++++ DATA SECTION

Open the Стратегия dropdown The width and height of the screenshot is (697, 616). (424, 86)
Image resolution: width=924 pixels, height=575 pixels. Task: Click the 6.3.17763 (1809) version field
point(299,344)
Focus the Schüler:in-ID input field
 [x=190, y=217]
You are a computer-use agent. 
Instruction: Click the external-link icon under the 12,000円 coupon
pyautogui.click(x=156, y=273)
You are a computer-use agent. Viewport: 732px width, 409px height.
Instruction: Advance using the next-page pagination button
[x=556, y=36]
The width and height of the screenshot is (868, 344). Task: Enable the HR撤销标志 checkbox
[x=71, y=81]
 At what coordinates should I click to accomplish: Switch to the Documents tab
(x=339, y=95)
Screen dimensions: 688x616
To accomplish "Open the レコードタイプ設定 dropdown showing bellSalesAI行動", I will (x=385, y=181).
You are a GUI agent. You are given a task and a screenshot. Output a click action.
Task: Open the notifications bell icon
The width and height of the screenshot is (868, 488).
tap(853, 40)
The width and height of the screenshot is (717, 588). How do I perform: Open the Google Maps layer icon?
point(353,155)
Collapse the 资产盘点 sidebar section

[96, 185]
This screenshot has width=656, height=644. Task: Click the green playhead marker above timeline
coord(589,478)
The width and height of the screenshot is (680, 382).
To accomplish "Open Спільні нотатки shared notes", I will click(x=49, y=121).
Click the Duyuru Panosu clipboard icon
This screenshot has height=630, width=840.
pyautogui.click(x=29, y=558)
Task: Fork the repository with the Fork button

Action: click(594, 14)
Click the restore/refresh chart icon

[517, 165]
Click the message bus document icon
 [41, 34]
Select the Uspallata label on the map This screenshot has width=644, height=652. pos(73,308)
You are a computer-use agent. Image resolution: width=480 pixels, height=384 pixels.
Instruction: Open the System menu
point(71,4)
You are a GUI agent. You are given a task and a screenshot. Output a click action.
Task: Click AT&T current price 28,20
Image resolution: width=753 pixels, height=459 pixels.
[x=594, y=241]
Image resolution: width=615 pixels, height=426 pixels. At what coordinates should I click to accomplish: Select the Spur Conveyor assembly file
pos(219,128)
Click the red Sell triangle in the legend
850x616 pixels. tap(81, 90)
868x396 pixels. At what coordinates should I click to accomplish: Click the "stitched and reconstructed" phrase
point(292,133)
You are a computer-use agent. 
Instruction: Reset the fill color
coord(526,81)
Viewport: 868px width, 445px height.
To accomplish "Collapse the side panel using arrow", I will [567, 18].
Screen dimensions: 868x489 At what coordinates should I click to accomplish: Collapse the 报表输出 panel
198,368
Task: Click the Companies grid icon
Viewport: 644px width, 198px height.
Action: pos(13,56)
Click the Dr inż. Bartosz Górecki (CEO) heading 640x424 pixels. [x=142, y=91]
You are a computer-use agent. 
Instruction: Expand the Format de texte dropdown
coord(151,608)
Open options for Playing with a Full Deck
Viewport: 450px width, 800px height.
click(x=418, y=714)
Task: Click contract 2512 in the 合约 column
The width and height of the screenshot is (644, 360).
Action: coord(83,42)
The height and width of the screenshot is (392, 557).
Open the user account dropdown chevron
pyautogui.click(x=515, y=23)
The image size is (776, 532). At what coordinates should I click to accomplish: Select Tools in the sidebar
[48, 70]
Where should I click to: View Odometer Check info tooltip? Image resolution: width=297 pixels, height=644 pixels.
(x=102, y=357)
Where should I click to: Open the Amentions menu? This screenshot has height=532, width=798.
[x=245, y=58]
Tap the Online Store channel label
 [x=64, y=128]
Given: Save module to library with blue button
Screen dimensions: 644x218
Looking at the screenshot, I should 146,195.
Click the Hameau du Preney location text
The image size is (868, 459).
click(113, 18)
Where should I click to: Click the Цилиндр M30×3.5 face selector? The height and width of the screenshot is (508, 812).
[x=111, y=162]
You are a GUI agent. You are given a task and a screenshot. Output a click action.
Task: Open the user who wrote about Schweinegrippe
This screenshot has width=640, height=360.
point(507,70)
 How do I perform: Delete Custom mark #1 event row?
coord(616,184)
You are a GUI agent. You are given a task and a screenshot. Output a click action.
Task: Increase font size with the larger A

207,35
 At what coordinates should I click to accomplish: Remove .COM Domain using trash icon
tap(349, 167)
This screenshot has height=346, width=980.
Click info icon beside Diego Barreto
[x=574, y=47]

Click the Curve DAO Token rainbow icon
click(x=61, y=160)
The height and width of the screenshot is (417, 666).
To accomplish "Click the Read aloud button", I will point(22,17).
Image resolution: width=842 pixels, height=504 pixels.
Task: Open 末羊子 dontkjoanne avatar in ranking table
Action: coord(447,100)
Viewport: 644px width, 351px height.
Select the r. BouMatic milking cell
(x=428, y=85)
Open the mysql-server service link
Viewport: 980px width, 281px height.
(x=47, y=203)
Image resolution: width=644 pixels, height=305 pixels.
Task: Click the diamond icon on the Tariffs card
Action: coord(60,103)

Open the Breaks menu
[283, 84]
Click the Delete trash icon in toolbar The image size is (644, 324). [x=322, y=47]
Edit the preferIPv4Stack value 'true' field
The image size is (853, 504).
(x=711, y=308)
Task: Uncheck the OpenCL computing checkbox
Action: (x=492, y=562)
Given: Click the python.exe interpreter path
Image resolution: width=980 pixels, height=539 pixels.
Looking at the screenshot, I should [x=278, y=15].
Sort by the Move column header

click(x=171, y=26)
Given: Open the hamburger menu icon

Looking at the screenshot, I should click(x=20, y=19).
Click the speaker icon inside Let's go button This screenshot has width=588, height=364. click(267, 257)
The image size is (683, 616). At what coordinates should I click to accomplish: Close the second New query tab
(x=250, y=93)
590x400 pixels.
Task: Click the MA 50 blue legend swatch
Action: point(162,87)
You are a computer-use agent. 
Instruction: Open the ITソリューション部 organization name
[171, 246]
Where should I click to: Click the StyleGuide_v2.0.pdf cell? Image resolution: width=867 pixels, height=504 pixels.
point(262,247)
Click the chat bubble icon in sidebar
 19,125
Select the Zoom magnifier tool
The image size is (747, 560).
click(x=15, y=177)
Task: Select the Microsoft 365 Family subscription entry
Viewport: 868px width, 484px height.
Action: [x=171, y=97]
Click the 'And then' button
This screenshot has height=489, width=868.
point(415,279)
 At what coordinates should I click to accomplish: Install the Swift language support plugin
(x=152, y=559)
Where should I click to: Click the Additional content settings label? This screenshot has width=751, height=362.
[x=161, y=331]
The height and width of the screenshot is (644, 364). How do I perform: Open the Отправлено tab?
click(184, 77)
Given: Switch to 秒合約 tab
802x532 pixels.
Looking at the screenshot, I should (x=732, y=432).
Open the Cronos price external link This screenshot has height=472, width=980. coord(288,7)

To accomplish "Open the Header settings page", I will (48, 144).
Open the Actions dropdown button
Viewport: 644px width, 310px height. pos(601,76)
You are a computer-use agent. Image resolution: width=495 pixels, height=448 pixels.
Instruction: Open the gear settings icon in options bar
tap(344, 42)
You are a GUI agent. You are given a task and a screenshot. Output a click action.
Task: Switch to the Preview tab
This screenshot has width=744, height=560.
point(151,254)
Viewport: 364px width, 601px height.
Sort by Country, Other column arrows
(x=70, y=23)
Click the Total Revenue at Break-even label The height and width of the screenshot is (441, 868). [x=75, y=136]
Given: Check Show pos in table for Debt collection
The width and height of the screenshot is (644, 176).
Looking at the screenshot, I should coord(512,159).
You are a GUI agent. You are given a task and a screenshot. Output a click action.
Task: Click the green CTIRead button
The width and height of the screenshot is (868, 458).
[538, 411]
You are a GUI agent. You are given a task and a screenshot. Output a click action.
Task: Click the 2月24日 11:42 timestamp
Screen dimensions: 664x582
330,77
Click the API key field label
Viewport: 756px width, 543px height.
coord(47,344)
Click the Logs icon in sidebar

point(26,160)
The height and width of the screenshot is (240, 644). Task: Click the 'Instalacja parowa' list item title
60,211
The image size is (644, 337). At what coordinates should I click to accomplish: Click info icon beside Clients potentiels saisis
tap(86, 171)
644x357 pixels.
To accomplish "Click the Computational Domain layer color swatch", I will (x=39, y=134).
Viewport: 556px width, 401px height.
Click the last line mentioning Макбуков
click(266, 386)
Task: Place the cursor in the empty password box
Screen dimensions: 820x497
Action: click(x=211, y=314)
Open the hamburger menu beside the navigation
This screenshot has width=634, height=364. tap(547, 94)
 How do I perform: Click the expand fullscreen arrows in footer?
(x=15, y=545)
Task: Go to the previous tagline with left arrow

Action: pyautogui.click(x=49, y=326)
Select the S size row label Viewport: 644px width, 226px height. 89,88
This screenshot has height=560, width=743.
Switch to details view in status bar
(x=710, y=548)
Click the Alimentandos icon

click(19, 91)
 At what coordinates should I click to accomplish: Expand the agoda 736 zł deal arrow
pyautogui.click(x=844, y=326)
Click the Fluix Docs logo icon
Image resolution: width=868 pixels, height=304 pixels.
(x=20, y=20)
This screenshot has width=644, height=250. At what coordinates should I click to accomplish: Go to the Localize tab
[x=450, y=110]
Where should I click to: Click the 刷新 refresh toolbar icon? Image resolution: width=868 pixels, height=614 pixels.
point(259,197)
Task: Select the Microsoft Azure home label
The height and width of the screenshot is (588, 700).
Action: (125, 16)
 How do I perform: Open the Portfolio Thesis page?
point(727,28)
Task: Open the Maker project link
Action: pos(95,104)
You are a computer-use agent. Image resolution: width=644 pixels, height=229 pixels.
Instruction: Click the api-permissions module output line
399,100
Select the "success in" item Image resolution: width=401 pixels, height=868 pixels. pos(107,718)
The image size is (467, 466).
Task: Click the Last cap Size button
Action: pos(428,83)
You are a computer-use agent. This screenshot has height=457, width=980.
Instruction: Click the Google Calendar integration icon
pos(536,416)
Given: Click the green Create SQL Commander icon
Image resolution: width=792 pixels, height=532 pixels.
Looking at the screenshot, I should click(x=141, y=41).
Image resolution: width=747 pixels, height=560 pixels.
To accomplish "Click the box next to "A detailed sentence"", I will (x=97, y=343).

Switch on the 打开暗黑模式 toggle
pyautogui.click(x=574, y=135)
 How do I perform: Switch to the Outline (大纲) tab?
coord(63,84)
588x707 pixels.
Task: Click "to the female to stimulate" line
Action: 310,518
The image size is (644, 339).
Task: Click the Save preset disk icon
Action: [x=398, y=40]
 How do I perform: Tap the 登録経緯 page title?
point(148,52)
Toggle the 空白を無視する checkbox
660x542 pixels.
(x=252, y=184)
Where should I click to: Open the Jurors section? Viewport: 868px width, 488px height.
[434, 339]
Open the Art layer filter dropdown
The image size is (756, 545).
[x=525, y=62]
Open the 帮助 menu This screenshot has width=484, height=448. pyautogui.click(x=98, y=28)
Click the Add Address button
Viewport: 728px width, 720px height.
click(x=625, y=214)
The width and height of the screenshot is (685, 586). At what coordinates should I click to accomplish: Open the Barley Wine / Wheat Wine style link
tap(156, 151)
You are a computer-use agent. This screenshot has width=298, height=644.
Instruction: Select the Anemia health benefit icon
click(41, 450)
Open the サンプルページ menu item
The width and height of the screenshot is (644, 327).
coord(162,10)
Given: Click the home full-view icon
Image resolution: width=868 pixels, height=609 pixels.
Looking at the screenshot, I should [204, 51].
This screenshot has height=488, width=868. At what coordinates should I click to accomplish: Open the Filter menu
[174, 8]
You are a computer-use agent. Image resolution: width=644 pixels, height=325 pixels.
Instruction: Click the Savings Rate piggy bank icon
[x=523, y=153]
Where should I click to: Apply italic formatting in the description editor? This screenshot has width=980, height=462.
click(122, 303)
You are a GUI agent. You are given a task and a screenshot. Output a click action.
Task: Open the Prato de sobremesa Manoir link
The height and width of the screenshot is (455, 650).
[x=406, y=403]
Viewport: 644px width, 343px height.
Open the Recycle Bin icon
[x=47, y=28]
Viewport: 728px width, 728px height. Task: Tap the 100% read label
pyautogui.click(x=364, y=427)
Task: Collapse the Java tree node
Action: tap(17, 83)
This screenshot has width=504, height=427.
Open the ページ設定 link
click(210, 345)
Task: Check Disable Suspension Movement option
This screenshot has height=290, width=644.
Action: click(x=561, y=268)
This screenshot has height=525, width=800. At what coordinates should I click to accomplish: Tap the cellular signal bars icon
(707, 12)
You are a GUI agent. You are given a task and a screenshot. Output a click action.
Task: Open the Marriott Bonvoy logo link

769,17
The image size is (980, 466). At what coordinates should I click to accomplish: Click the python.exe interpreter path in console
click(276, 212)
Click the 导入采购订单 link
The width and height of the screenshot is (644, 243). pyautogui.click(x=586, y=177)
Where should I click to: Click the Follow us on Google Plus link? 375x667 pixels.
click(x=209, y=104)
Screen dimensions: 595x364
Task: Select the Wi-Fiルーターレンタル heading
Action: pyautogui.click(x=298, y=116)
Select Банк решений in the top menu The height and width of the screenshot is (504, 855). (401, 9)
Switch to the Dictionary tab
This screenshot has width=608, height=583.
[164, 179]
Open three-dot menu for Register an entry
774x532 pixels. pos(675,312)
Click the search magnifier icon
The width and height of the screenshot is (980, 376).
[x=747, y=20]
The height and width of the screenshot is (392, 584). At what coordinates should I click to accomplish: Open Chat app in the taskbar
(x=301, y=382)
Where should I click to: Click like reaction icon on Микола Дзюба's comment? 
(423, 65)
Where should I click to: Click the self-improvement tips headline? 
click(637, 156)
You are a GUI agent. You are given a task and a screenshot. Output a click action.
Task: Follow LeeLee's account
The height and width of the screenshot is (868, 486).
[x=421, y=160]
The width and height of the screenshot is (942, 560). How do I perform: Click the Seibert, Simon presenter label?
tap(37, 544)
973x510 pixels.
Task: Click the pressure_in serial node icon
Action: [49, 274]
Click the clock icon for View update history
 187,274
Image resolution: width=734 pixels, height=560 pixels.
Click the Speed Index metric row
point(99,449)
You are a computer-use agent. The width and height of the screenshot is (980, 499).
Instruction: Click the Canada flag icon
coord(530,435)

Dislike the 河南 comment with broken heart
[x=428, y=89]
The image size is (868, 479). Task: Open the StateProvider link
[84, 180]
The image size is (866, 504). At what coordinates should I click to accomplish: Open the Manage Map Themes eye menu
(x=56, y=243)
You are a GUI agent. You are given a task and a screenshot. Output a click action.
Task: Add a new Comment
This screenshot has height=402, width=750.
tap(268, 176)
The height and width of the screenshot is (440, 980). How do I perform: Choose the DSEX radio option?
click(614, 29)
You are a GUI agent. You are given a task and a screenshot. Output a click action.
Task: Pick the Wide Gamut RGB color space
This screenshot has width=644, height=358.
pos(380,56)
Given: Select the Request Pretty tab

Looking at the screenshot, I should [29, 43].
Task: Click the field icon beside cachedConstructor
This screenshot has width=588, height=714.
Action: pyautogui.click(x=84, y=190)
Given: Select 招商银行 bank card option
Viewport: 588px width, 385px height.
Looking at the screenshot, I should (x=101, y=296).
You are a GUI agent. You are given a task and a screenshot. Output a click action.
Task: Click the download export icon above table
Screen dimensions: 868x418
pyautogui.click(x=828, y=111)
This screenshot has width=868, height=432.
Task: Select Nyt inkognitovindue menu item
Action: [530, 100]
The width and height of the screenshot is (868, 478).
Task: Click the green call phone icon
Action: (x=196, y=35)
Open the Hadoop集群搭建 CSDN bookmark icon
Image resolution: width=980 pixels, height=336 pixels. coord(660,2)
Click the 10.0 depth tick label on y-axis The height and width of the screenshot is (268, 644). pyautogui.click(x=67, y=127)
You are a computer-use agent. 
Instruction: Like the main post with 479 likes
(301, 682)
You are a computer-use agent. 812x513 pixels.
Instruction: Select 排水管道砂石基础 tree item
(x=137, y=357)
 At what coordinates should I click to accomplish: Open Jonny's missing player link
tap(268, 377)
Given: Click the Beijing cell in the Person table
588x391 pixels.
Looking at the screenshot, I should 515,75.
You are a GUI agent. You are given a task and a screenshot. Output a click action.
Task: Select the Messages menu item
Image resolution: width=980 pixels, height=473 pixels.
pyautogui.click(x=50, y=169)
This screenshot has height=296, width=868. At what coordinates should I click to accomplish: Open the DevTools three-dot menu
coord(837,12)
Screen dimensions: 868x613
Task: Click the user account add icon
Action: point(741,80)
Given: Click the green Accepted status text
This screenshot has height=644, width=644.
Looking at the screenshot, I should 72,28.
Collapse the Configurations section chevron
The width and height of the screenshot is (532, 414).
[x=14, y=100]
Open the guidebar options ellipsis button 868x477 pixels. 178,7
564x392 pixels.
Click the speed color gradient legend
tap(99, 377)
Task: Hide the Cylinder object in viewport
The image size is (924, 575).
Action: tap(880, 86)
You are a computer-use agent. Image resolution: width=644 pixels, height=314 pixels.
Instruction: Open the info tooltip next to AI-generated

++++++++

#### WHAT IS BEING ASKED:
The expected output is the exact run of lines from the start of the entries through the line with "Task: Open the notifications bell icon", inclusive.

#### YOUR SOLUTION:
Open the Стратегия dropdown The width and height of the screenshot is (697, 616). (424, 86)
Image resolution: width=924 pixels, height=575 pixels. Task: Click the 6.3.17763 (1809) version field
point(299,344)
Focus the Schüler:in-ID input field
 [x=190, y=217]
You are a computer-use agent. 
Instruction: Click the external-link icon under the 12,000円 coupon
pyautogui.click(x=156, y=273)
You are a computer-use agent. Viewport: 732px width, 409px height.
Instruction: Advance using the next-page pagination button
[x=556, y=36]
The width and height of the screenshot is (868, 344). Task: Enable the HR撤销标志 checkbox
[x=71, y=81]
 At what coordinates should I click to accomplish: Switch to the Documents tab
(x=339, y=95)
Screen dimensions: 688x616
To accomplish "Open the レコードタイプ設定 dropdown showing bellSalesAI行動", I will (x=385, y=181).
You are a GUI agent. You are given a task and a screenshot. Output a click action.
Task: Open the notifications bell icon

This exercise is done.